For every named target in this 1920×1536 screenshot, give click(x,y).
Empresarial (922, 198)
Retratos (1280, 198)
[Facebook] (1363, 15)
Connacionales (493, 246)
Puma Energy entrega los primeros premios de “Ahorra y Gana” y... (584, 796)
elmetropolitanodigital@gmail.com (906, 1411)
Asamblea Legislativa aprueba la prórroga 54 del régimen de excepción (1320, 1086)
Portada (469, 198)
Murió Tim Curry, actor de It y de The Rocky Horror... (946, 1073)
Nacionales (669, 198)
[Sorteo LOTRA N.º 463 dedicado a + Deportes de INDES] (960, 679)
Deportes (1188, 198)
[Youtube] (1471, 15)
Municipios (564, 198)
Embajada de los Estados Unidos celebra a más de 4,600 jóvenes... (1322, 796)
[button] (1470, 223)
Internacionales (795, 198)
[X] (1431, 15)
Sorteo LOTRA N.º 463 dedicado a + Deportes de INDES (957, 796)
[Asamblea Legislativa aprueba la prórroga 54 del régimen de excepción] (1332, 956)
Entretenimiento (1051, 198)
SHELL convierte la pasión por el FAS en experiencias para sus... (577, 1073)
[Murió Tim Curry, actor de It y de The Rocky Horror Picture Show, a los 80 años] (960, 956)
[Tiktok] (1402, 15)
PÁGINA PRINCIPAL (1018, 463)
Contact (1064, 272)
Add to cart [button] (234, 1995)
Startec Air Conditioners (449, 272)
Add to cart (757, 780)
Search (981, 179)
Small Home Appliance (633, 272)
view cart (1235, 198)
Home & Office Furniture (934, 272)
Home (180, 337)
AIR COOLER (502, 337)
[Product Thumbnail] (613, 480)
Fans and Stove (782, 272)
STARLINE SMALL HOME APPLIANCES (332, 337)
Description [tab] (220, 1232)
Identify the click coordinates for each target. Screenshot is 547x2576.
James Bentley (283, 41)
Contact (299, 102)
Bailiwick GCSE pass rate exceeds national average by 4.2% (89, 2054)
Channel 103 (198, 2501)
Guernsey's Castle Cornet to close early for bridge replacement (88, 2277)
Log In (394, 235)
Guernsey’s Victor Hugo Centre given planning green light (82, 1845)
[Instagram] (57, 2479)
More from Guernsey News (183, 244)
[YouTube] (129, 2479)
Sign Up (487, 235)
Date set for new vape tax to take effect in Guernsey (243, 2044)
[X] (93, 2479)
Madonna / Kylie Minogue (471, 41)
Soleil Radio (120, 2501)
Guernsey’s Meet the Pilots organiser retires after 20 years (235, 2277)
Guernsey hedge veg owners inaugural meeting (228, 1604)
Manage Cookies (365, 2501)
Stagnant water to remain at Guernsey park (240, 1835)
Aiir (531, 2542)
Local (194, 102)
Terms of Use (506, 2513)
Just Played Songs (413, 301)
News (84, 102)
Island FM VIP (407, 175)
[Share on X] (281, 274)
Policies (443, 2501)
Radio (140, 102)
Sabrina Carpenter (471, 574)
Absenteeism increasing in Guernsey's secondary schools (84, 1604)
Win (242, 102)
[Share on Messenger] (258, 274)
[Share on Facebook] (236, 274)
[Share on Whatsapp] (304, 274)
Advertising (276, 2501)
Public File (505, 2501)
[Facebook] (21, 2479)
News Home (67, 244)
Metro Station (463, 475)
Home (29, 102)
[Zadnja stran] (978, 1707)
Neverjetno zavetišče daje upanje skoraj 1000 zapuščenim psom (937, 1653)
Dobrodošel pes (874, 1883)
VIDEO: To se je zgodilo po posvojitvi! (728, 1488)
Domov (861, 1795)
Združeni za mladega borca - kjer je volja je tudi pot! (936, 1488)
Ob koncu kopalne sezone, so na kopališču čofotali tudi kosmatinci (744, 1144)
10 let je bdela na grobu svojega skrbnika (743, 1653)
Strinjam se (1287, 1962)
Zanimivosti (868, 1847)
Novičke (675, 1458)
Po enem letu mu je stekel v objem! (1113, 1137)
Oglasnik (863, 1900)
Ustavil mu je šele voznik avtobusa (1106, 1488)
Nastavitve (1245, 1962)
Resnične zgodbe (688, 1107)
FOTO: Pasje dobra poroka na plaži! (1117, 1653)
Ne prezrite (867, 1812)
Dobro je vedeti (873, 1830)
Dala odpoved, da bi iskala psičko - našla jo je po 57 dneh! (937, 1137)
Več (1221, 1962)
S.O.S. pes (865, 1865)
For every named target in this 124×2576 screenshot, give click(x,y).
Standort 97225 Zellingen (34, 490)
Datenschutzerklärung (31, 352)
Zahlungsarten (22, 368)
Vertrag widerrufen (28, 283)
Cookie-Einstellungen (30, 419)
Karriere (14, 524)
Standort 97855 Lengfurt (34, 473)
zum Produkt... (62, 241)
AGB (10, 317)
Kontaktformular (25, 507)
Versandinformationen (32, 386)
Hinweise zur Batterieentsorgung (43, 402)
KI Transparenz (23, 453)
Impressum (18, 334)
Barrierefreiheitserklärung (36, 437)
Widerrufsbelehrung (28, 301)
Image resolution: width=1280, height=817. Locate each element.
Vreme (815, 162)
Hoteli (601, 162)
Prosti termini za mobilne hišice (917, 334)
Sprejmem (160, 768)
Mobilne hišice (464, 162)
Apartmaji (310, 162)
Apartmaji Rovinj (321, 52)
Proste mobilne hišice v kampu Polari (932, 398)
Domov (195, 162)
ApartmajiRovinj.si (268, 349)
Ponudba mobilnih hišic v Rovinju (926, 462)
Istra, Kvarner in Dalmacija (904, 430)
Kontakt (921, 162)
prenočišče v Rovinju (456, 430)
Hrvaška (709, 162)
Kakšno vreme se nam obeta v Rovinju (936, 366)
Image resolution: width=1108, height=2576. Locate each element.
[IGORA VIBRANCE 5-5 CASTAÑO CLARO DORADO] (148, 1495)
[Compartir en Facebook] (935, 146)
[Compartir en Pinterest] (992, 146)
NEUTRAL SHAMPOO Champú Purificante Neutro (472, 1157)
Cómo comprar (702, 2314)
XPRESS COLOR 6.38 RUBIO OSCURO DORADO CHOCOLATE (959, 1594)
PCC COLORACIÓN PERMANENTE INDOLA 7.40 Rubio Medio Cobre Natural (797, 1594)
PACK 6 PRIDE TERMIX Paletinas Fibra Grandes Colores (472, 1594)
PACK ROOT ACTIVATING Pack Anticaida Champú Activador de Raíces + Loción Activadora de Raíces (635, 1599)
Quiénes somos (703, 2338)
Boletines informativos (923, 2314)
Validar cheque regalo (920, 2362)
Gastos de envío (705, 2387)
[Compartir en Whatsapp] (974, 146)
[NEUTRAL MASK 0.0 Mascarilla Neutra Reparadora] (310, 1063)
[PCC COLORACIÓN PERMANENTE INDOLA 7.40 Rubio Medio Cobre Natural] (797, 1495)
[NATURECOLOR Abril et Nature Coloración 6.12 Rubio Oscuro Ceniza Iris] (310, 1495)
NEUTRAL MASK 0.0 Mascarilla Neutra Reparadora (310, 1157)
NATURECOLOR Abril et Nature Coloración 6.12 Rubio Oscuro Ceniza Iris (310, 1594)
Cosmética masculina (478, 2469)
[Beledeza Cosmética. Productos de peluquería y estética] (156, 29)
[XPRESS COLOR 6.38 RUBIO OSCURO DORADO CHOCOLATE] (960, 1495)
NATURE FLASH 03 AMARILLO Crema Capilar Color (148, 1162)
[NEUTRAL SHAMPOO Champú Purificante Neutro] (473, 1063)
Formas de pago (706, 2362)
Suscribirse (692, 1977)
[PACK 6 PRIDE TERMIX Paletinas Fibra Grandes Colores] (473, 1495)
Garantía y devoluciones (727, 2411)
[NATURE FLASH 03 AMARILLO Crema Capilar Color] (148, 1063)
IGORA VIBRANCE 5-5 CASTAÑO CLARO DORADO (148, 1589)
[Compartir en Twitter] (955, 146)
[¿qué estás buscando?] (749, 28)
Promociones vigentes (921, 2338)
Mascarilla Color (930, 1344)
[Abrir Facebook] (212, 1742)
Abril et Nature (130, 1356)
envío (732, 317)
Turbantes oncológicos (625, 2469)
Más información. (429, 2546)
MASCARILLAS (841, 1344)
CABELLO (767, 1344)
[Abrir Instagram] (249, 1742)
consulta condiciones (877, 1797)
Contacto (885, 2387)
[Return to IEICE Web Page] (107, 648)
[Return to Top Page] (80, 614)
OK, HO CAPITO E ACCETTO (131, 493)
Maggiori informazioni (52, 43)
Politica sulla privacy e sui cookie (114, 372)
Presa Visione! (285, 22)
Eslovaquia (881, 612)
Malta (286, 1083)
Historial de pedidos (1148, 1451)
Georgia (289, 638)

--

• [Problem description] Which lines above run from the one containing "prenočišče v Rovinju (456, 430)" down to the one containing "PACK 6 PRIDE TERMIX Paletinas Fibra Grandes Colores (472, 1594)"? Repeat exactly those, both ends included, and nothing else.

• [Result for this task]
prenočišče v Rovinju (456, 430)
Hrvaška (709, 162)
Kakšno vreme se nam obeta v Rovinju (936, 366)
Image resolution: width=1108, height=2576. Locate each element.
[IGORA VIBRANCE 5-5 CASTAÑO CLARO DORADO] (148, 1495)
[Compartir en Facebook] (935, 146)
[Compartir en Pinterest] (992, 146)
NEUTRAL SHAMPOO Champú Purificante Neutro (472, 1157)
Cómo comprar (702, 2314)
XPRESS COLOR 6.38 RUBIO OSCURO DORADO CHOCOLATE (959, 1594)
PCC COLORACIÓN PERMANENTE INDOLA 7.40 Rubio Medio Cobre Natural (797, 1594)
PACK 6 PRIDE TERMIX Paletinas Fibra Grandes Colores (472, 1594)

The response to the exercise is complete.